How to rescue your home from rot

Wood plays a big role in home design. You can find it in a home’s foundations as well as with garden sheds and fences. Preserving wood is the secret to avoiding a rotting home. It’s a natural product so it will be affected by moisture changes. While new-build homes should be constructed with timber preservation in place, we’re not all fortunate enough to build our homes from scratch or have a modern home and because of this, a timber problem may arise. Do you know what to look out for and how to deal with the fallout from less than perfect timber?

Picture of a wooden deck and walls in outdoor space

What can happen?

Problems arise because moisture has come into contact with the wood. Wet rot and dry rot are both caused by damp timber – a 20% moisture level for dry rot and 28-30% moisture level for wet rot.
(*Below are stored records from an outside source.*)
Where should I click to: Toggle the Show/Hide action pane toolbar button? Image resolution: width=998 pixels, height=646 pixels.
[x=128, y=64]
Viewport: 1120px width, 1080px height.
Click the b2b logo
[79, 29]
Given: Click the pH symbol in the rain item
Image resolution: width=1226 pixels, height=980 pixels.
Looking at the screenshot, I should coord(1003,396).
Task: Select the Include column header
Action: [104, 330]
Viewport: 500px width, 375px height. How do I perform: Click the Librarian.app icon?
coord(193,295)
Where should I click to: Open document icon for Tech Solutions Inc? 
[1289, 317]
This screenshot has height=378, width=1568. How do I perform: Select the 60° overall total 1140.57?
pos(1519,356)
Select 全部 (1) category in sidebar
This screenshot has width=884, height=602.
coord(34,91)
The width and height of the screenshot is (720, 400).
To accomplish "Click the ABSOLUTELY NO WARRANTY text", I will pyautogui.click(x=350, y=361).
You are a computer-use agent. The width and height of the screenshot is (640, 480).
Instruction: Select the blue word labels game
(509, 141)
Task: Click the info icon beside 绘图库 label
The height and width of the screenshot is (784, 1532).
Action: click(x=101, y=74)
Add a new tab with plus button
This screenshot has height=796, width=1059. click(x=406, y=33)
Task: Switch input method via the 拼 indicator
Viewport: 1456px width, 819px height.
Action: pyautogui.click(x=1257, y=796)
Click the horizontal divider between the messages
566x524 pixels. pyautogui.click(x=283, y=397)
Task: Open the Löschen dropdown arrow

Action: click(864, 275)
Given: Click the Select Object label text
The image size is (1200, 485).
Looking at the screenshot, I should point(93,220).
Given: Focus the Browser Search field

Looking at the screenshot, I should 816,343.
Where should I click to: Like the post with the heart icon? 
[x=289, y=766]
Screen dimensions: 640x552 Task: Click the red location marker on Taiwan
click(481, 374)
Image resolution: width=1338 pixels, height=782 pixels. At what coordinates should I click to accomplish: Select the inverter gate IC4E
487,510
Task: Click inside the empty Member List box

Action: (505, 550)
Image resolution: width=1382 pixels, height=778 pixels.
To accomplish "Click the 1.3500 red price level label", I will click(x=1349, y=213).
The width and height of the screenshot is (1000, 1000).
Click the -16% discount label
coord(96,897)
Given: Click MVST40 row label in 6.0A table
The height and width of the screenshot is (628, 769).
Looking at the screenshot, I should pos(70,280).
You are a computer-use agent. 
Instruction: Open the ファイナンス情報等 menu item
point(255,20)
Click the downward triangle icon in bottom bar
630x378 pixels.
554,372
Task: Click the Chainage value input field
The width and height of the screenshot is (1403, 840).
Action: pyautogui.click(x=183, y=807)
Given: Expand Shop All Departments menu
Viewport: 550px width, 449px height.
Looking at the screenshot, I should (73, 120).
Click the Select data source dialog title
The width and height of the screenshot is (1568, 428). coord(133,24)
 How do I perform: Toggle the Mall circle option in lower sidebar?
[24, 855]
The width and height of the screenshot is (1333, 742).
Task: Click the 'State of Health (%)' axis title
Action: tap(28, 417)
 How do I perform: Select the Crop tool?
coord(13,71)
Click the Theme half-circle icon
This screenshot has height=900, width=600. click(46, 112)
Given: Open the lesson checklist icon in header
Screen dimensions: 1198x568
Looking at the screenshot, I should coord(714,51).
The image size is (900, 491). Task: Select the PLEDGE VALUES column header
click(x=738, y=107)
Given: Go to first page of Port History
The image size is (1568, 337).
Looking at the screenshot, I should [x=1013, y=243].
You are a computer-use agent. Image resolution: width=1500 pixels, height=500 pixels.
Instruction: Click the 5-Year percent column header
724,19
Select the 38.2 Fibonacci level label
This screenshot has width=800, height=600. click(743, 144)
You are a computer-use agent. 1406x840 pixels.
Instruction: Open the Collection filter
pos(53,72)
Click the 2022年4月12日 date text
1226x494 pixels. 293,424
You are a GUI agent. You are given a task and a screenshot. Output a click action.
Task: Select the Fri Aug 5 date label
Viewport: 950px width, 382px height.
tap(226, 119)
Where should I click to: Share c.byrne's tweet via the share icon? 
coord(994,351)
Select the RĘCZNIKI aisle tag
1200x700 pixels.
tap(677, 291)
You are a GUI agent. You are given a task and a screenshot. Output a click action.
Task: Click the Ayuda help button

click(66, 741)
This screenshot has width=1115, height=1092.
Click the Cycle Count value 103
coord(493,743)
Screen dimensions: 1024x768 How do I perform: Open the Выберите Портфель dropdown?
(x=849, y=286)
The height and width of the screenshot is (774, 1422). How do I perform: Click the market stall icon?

Once you have a problem, you only need a 20% level for both problems to stick around and a nice patch of damp wood in a humid home is the perfect home for common woodworms or beetle larvae that love to breed within the wood before making a 1.5-2mm hole from which they escape.

Picture of a wooden beam eaten by rot

Dry rot

Dry rot is caused by the Serpula Lacrymans fungus breaking down wood cellulose, which causes the timber to become dry. The fungi grows and effectively eats the timber until it “fruits” and reproduces more fungal spores for the process to start again. It’s tricky to spot because the timber won’t feel damp to the touch but you may spot a white growth over the timber which will emit the dark red spore dust. You can purchase sensors such as Fugenex for under £10 to be sure. Drill a small hole into the wood and watch to see if the sensor changes colour. If it does, you’ve got a problem that needs addressing.

Wet rot

Wet rot is caused by multiple fungi and may or may not feel damp depending on if your timber’s painted. If it doesn’t feel wet, try to push a knife into it. Rotting timber will feel spongy and look darker than the wood that surrounds it. It’s difficult to push a knife into healthy wood.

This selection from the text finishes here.